Public Services > Central Government

Manzoni calls in McKinsey to conduct review of online identities for public services

David Bicknell Published 03 October 2017

Work likely to consider Verify ‘next steps’ including commercial model and governance as well as how to deliver on Transformation Strategy goal of having 25m Verify users by 2020

 

The government is understood to have called in management consultancy McKinsey to do a ‘Next Steps’ review of how Whitehall can make online identity assurance for public services work.

The review, which is expected to include the future of the Government Digital Service’s (GDS) GOV.UK Verify identity assurance scheme is believed to have been instituted by Civil Service chief executive and Cabinet Office permanent secretary John Manzoni.

The work is expected to provide important work as the government moves towards publication of a commercial model for Verify. A proposal for a commercial model is due to be presented at an OIX members meeting on the economics of identity in November.
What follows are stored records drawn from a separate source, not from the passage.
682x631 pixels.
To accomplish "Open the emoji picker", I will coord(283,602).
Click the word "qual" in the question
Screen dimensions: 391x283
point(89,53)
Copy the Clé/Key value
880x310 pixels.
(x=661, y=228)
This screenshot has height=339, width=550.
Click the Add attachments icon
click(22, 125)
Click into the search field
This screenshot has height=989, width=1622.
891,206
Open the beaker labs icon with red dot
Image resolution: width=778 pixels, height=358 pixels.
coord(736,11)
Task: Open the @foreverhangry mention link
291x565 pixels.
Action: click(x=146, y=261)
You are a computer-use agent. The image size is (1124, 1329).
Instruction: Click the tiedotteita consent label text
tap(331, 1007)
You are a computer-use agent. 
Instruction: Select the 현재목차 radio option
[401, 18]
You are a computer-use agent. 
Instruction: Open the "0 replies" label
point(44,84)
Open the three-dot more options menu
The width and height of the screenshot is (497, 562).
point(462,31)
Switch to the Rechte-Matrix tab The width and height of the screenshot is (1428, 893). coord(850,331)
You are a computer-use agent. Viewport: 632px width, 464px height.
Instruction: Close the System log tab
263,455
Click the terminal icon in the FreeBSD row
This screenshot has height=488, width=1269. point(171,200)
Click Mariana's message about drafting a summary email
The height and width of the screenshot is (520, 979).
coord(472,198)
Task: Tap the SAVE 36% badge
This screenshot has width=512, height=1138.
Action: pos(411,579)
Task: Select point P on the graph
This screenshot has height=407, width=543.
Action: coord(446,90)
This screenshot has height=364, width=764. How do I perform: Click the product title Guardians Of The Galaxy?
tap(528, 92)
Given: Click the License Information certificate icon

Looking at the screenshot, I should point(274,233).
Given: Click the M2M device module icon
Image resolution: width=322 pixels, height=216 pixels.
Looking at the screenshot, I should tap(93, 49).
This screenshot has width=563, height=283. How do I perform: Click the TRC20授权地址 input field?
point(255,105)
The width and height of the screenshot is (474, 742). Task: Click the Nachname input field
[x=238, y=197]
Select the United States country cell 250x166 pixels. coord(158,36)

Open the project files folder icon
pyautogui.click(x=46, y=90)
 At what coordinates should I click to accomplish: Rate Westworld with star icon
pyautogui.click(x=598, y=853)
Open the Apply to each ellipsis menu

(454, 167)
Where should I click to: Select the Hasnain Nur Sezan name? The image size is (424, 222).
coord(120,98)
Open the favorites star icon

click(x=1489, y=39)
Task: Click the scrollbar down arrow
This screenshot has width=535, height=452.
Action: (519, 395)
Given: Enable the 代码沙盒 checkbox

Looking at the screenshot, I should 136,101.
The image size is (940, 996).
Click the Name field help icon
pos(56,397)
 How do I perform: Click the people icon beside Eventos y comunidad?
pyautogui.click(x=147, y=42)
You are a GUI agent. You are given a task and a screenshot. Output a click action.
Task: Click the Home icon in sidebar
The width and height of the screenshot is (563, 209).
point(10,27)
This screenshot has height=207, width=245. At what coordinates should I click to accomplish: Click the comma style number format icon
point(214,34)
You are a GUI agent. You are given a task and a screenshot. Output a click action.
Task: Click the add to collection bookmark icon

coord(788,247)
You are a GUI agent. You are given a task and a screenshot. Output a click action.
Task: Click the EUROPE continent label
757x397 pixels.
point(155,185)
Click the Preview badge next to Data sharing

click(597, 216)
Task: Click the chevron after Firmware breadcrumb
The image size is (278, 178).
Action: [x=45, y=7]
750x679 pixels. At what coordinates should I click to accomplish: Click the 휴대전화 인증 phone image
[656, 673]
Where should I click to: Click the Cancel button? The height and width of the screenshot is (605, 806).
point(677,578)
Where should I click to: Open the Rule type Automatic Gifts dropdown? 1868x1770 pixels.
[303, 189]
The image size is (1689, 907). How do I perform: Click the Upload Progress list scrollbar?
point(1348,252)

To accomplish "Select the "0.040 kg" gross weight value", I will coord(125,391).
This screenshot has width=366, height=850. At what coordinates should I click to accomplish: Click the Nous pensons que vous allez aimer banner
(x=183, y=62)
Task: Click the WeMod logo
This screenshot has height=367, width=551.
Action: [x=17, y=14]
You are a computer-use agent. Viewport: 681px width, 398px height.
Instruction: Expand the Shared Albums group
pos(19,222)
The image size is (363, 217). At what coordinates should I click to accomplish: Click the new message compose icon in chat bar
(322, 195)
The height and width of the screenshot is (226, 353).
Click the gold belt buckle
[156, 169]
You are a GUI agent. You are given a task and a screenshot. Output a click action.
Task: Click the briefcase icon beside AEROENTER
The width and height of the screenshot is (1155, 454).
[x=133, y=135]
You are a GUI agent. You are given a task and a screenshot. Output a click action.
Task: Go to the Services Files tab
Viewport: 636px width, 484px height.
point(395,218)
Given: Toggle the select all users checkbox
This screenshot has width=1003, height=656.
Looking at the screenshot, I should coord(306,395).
The identity review is also likely to have to discuss governance issues around Verify, including how to deal with verification disputes as the government tries to roll out Verify to wider usage.

The government has not given any indication of a timescale for the review, though it is likely to have been underway since the General Election. That may explain the lack of any recent public detail of what is happening with Verify.

Identity assurance specialists have noted  there have been no Verify-related blogs written since the end of March, though some of that time was taken up by the General Election campaign and accompanying purdah.

One of the last Verify-related blogs was one written by a digital team leader at Northumberland County Council who discussed working with GDS on  two pilot projects  to transform older people’s concessionary travel and residential parking permit services using Verify. 

It is likely that the review will pay close attention to whether it is possible for the government to deliver on a priority outlined in the Government’s Transformation Strategy of “making better use of GOV.UK Verify by working towards 25 million users by 2020 and exploring options for delivery of identity services for businesses and intermediaries.”

The review’s remit is understood not to have been a review of the role of GDS itself. Some whispers had indicated this was the case, but these have been denied.

A spokesperson for Cabinet Office said: '"As is the case in many large scale programmes such as Verify, the government draws on a wide range of advice to ensure we deliver the best possible service for users and value for taxpayers. Details of specific contracts awarded are published regularly on Contracts Finder."

McKinsey told Government Computing it never comments on its relationships with clients or potential clients.

GDS has recently been investigating the international interoperability of Verify and the potential to enable UK citizens to use their Verify accounts internationally.

According to a document on the Digital Outcomes and Specialists (DOS) marketplace, GDS is looking for a partner to support building the capability of the UK's digital identity scheme to enable UK citizens to use a Verify identity to access services abroad.

The scheme of work is to scope the feasibility of potentially connecting Verify to the eIDAS framework and provide sizings and estimates for the next phase.

The news that the Cabinet Office appears to be having a closer look at identity services and the future development of Verify follows a call earlier this year for a rethink from noted privacy and data specialist Jerry Fishenden.

Fishenden, who until earlier this year was co-chair of the Cabinet Office’s independent Privacy and Consumer Advisory Group, has argued there is an urgent  need to step back and review how best to make online identity for public services work.

Fishenden has previously pointed out that proving someone is online and letting them access their personal data – such as their tax, welfare, pension or medical records – often get lumped together as a single problem.

He said in a blog called The Identity/Data Divide , “Prove who someone is and, Voila!, access to their data happens automatically.

“If only reality were that simple. Reliably matching someone to their data often turns out to be a bigger problem than identifying who they are. As ever, the devil is in the detail.”

Fishenden added, “….while a trusted framework for proof of identity would help improve some aspects of our online lives, it won’t provide a magic bullet. One trumpeting pink elephant in the room remains the significant problem of matching a proven identity to data held by different organisations – often referred to either as “identity matching” or “data matching”.

“Even a so-called “gold standard” of identity, involving both the biometric and biographic data – and the central register(s) – proposed by ID card enthusiasts, wouldn’t magically solve this difficult issue of matching an identity to existing personal data records maintained across multiple systems and organisations.

“The reason for this matching problem is that there’s no such thing as a single universal “identity” for most people. Even where a trusted third party identity provider such as a bank is prepared to vouch that someone online is say “Joan Smith” it doesn’t solve the problem of providing “Joan Smith” with automatic access to the right services and personal data.”

Identity specialists have pointed out that although its identity remit is wider than simply Verify, it is likely to have to cover off criticism that Verify is “the wrong hammer for the wrong nail” and that Verify does not currently ensure that the person entering the information is in fact the person he or she is purporting to be; rather it focuses on verifying that the person exists.

Another key area likely to be considered by the review is how to create the right open, commercially robust environment for private sector identity and hub service providers. Identity specialists have already signalled that this area requires significant commercial work around governance and dispute resolution. There are some fears that the working landscape in the face of the incoming General Data Protection Regulation (GDPR) could become an identity minefield. One solution to this, some argue, is by having an open market for digital identity based on an exchange model.